Seasonal residents found aid for ailments at the facility. But their nude sunbathing was shunned by locals as "sinful."
By SCOTT TAYLOR HARTZELL
© St. Petersburg Times, published July 5, 2000
ST. PETERSBURG -- From 1930 to 1961, vitality eclipsed modesty at the Municipal Solarium. Patrons with terminal conditions came seeking miracles. The press called the Solarium one of our nation's first centers for heliotherapy, the world's finest.
"It was kind of a curiosity," said resident Bill Mangold, 86. "People could get bare and go get their sunshine."
Harry Landsman, the Solarium Society president and its founder, made no attempt to conceal the truth: His customers, men and women, often basked in the nude.
"When a man is fighting to regain his health," Landsman said, he could wear tobacco leaves while sunbathing if he wished. Or nothing at all.
About 30,000 people gathered on Feb. 4, 1930, for the Solarium's dedication at the Million Dollar Pier. The first guest was I.W. Post of Brooklyn, N.Y.
Radio personality Lowell Thomas spoke, historian Ray Arsenault wrote, as did Mayor Arthur Thompson. The Solarium was Landsman's dream come true. As a retired general manager of a 200-city chain clothing company, Landsman hobbled here at about age 49 on two canes in 1928. "I walked like a man of 98 and talked like a frightened child of 10," he said.
The New York native sunbathed at a rundown, unsanitary building at The Pier. One year later, "we formed (the Solarium Society), and the men elected me president," Landsman said.
The society, who with "mahogany countenances" jokingly called themselves the Sunburn Club, pledged to improve the dilapidated structure.

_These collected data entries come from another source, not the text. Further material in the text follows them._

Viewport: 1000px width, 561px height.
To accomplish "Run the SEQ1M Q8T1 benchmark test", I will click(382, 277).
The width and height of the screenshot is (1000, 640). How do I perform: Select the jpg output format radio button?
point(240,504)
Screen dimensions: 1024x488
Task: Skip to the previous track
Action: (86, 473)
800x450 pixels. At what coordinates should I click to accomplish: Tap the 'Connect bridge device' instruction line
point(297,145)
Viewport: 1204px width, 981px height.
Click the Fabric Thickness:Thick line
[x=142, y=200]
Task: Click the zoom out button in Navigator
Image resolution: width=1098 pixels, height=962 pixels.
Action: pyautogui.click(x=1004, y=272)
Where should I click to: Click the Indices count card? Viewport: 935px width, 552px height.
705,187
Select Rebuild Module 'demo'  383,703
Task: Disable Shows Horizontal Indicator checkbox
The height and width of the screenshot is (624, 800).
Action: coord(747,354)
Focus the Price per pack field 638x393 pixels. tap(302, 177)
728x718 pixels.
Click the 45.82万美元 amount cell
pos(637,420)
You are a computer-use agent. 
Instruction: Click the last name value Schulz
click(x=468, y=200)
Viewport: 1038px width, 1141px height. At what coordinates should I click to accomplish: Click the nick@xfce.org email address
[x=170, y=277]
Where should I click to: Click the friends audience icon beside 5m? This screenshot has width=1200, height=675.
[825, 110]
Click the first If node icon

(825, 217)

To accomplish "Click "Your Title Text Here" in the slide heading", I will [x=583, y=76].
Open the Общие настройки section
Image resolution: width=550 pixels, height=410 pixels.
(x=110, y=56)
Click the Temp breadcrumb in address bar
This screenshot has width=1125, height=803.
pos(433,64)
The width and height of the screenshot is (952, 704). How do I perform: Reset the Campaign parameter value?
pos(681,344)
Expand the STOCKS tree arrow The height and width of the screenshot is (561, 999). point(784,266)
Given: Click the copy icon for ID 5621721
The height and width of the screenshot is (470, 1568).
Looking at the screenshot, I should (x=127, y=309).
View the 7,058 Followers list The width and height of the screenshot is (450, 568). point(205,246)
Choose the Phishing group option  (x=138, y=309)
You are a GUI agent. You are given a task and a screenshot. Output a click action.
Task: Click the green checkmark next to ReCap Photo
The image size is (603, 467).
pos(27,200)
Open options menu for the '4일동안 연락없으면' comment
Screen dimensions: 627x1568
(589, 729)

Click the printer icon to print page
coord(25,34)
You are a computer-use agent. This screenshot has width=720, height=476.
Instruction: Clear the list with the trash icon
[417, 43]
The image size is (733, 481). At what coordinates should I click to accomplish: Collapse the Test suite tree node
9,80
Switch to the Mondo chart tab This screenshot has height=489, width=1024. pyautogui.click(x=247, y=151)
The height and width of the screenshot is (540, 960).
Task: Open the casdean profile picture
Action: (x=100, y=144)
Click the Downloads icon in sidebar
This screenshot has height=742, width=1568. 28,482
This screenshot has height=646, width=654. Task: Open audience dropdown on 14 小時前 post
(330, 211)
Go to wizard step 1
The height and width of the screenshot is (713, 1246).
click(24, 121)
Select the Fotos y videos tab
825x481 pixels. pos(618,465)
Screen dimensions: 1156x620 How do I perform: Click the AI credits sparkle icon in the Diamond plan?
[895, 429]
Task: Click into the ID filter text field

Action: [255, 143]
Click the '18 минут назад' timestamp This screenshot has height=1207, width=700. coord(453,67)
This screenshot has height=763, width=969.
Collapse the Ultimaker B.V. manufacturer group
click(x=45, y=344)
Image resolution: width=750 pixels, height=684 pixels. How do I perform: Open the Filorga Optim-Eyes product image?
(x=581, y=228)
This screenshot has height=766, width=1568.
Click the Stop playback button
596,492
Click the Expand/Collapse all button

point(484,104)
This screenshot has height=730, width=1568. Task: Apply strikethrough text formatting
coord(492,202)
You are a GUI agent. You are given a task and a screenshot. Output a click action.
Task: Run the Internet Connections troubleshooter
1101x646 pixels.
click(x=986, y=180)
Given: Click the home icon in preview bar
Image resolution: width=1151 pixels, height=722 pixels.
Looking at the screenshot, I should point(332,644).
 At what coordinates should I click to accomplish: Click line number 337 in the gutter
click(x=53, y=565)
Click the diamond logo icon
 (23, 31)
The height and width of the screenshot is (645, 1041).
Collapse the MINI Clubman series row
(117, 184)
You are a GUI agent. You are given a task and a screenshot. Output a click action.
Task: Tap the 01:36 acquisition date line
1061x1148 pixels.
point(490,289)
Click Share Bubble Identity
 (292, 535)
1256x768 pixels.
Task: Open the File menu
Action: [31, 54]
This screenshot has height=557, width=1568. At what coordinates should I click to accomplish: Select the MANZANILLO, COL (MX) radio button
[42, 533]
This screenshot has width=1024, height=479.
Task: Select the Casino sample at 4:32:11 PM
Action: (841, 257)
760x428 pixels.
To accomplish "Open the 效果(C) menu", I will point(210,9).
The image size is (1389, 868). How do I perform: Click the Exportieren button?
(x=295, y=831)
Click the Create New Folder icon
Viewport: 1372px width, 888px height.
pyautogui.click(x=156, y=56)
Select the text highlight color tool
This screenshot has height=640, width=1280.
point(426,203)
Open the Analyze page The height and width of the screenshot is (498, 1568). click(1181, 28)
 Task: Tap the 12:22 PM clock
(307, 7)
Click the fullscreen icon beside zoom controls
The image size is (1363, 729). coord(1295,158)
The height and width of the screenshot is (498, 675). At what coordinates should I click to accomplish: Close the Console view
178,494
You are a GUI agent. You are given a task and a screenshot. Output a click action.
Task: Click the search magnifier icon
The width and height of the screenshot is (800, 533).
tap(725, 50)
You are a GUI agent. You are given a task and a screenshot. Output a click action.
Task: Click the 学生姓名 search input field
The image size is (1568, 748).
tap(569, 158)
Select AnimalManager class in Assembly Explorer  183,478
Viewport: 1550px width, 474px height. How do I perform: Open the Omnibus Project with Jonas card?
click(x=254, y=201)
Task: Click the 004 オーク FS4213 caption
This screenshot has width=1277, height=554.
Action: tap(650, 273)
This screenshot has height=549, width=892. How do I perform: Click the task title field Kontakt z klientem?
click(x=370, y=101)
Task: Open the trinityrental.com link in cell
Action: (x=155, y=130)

The council allocated $11,500 to Landsman to replace the building at 455 Second Ave. NE. Construction began in December 1929.
The stone, roofless Solarium resembled an Egyptian temple and bore the image of the sun god Ra. The floors were sand. Swiss-type chairs and benches provided relaxation. Admission, locker, soap, a towel and shower cost 35 cents.
Capacity was 500, and the Solarium averaged 400-600 guests daily in season. Bathers played cards, horseshoes, volleyball, did calisthenics, and sparred in a boxing ring. Dinner could be ordered in at the Solarium, which neighbored Spa Beach and the Spa Pool.
Sunshades and nurses saved patrons from overexposure: 15 minutes on the front, 15 minutes on the back. "More and more physicians are recommending the Solarium as a health haven for their patients," the Times wrote.
One patron had to be helped from a taxi into the building when she arrived, the Independent reported. By season's end, she was driving her own car.
Dr. Alexander Davis touted the Solarium in 1934: "To obtain the greatest benefit from health . . . sun baths taken scientifically are essential."
From 1933 to 1935 the Solarium served 305,418 guests, many with arthritis, pneumonia and other ailments. More lockers, heat radiators and better equipment were added in 1936 as heliotherapy's popularity grew.
In 1953, an $8,500 renovation created enclosed showers and rooms for service and massage. Ruth Huff-Saylor, 74, remembered the massages and "listening to all the characters there."
Two Solarium sections, each 724 feet by 245 feet, insured privacy for women and men. But once a wall blew down, and a woman embarrassed many by insisting on her regular nude session.
Sometimes "somebody scales the wall with a camera in hand," reported the Times. Planes often flew low for a bird's-eye view.
Police Chief R.H. Noel took to the air in the 1930s after receiving nudity complaints. "There are no cause for blushes," and no law prohibits aircraft from flying over the city, he said after landing.
While tourists supported the Solarium, most locals stayed away. "Many didn't want anything to do with something as sinful as nudity," Huff-Saylor said.
The Solarium closed in 1961, four years after Landsman's death.
Building deterioration, controversy over nudity and new city recreational facilities caused the Solarium's demise, June Hurley Young, author of Florida's Pinellas Peninsula, said recently.
In 1963, the Solarium was razed by order of City Manager Lynn Andrews. "People were very sad," Huff-Saylor said. "They were brown as berries, and that was their place to go."